# Directive
Rewrite the data from the line with "716x559 pixels." through the end of the data, changing "GUI agent" to "GUI assistant" and leaving everything else as it is.

++++

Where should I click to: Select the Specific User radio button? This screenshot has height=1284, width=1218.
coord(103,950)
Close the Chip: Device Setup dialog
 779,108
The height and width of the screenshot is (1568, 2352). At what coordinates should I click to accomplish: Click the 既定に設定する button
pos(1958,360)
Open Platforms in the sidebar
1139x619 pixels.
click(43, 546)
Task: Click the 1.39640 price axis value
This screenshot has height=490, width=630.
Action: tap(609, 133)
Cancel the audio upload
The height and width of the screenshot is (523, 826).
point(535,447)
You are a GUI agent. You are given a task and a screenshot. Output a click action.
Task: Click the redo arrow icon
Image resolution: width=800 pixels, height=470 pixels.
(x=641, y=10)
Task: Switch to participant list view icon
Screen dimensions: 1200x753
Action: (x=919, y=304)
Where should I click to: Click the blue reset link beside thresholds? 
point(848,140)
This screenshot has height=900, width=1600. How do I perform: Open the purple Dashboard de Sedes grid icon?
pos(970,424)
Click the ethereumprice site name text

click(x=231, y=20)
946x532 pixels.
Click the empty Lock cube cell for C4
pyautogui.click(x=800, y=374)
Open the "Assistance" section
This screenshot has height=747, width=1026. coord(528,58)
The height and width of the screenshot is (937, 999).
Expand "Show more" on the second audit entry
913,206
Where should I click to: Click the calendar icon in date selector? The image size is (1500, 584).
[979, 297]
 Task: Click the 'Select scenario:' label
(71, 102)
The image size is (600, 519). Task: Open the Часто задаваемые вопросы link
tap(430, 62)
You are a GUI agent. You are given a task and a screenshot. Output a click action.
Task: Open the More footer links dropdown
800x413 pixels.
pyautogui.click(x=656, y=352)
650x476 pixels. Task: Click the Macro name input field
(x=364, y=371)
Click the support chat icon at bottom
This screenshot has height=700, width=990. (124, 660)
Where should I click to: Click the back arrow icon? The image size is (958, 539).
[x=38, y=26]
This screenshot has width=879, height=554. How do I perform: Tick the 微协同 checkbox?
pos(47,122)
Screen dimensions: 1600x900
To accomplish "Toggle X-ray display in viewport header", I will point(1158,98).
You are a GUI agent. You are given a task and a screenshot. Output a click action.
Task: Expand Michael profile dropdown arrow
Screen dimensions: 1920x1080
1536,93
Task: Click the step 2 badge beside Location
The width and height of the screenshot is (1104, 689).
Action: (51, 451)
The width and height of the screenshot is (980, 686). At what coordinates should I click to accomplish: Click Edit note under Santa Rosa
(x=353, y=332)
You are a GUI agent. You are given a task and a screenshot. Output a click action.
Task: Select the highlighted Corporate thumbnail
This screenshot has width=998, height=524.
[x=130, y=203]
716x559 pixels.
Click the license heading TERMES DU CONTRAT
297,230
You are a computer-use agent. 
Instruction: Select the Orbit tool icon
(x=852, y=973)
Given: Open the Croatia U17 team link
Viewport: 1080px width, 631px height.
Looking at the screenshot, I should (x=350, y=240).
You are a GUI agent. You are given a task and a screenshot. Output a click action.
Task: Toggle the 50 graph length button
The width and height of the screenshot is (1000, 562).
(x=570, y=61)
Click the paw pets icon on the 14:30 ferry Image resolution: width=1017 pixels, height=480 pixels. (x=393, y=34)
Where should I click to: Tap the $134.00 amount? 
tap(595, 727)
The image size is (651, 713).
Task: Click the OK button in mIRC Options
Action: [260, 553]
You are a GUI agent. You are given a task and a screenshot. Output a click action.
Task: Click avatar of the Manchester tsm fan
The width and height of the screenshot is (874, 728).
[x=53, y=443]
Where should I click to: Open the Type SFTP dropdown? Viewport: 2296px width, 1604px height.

++++

# Output below
716x559 pixels.
Click the license heading TERMES DU CONTRAT
297,230
You are a computer-use agent. 
Instruction: Select the Orbit tool icon
(x=852, y=973)
Given: Open the Croatia U17 team link
Viewport: 1080px width, 631px height.
Looking at the screenshot, I should (x=350, y=240).
You are a GUI assistant. You are given a task and a screenshot. Output a click action.
Task: Toggle the 50 graph length button
The width and height of the screenshot is (1000, 562).
(x=570, y=61)
Click the paw pets icon on the 14:30 ferry Image resolution: width=1017 pixels, height=480 pixels. (x=393, y=34)
Where should I click to: Tap the $134.00 amount? 
tap(595, 727)
The image size is (651, 713).
Task: Click the OK button in mIRC Options
Action: [260, 553]
You are a GUI assistant. You are given a task and a screenshot. Output a click action.
Task: Click avatar of the Manchester tsm fan
The width and height of the screenshot is (874, 728).
[x=53, y=443]
Where should I click to: Open the Type SFTP dropdown? Viewport: 2296px width, 1604px height.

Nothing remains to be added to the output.